The vaccine is given as a nasal spray to children

At a glance

  • Young children are being advised to be vaccinated against flu

  • Children under the age of five are more likely to be hospitalised with flu

  • Flu deaths last year were higher than Covid deaths

  • Children are immunised with a nasal spray rather than by injections

  • Published

In East Sussex, Kent and Medway fewer than half of all three-year-olds were vaccinated for flu in 2022-2023. More than 40% of eligible vulnerable adults under the age of 65 did not get vaccinated in the same period.

The UK Health Security Agency (UKHSA) said for some children flu can be "life threatening".

It said parents of pre-schoolers should book a GP appointment for the nasal spray vaccine that "protects them against flu".

Recent analysis found that getting vaccinated cuts the risk of being taken to hospitals due to flu by two-thirds in children and by a quarter in adults over the age of 65.

Three-year-olds vaccinated for flu in 2022-23

  • Brighton and Hove: 51.1%

  • East Sussex: 47%

  • Kent: 47.1%

  • Medway: 44.8%

  • Surrey: 58.1%

  • West Sussex: 56%

Health experts regard children as "super-spreaders", passing the virus more easily to those around them.

Flu can be an extremely unpleasant illness in children, with those under the age of five being more likely to be hospitalised due to flu than any other age group.

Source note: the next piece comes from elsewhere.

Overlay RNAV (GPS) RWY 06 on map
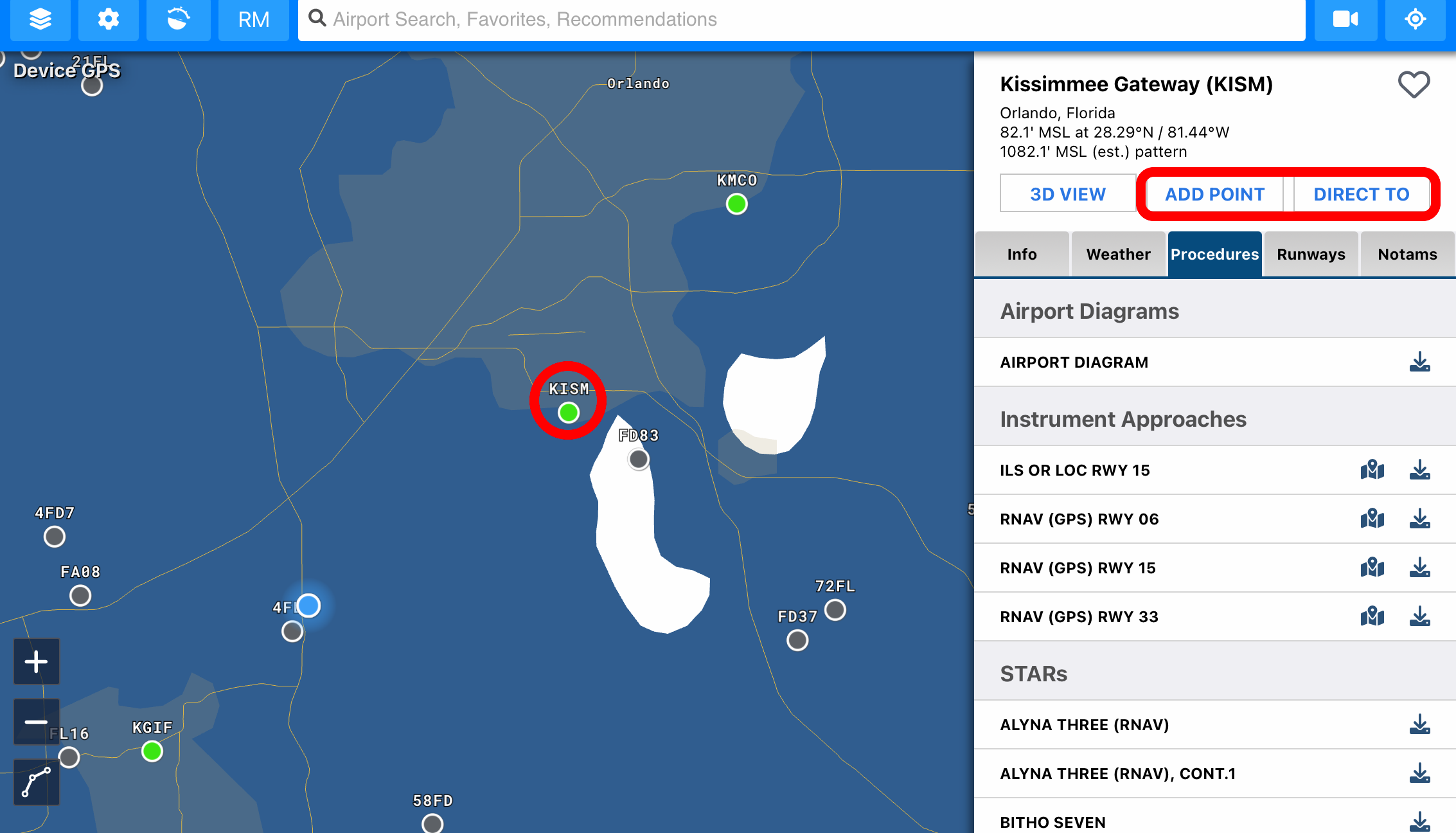Image resolution: width=1456 pixels, height=833 pixels. point(1372,519)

Experts believe vaccinating children helps protect them in the first instance, so that they can stay in school and parents do not have to take time off work.

It also stops them from passing on flu to older relatives and other vulnerable groups, who can suffer from the complications from the disease.

The childhood flu vaccine is believed to help to prevent thousands of hospitalisations and deaths from flu every winter.

Dr Anjali Pai, health protection consultant at the UKHSA, said: "We know that last year deaths from flu were far more than Covid.

"We know that tens of thousands of hospitalisations of children were because of flu and could have been prevented by getting the vaccine.”

The UKHSA says children with a long-term health condition are at higher risk of being admitted to hospital.